Task to complete
Write back, word for word, the lines from the one containing "You are a computer-use" to the end of the listing below. Include nothing else, and no pictures.
--------------------------------
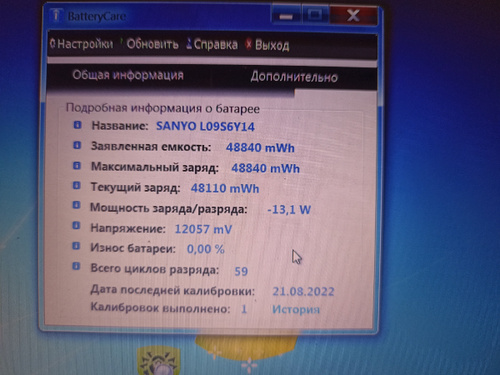
Task: Open История calibration history link
Action: [x=296, y=309]
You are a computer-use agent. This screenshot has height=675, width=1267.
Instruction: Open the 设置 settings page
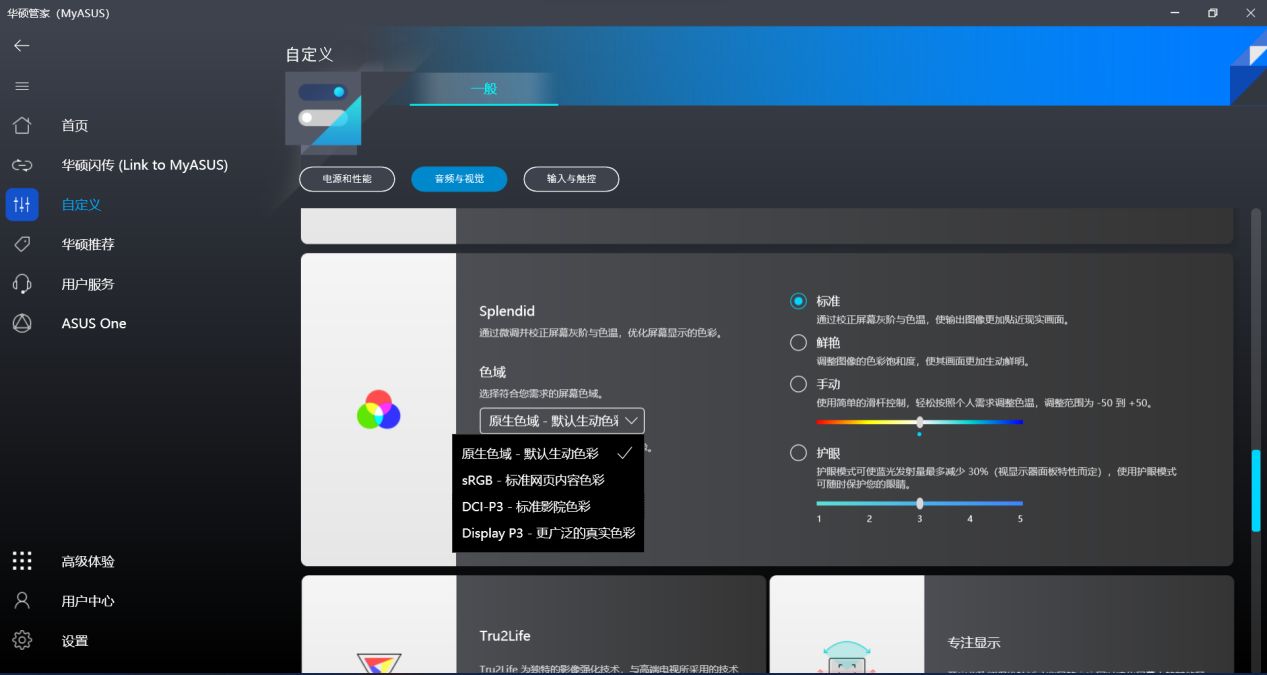[75, 640]
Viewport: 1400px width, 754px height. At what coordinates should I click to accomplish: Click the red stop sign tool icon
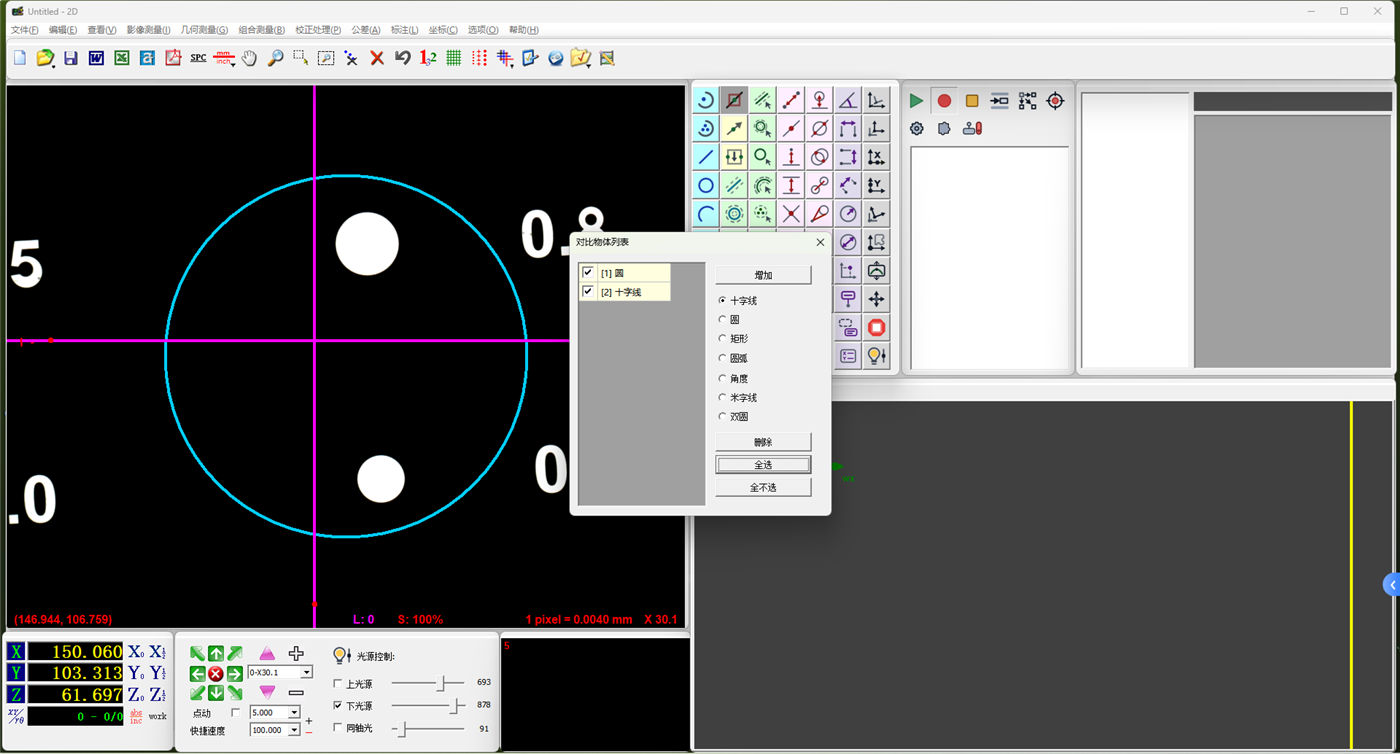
--------------------------------
Answer
You are a computer-use agent. This screenshot has height=675, width=1267.
Instruction: Open the 设置 settings page
[75, 640]
Viewport: 1400px width, 754px height. At what coordinates should I click to accomplish: Click the red stop sign tool icon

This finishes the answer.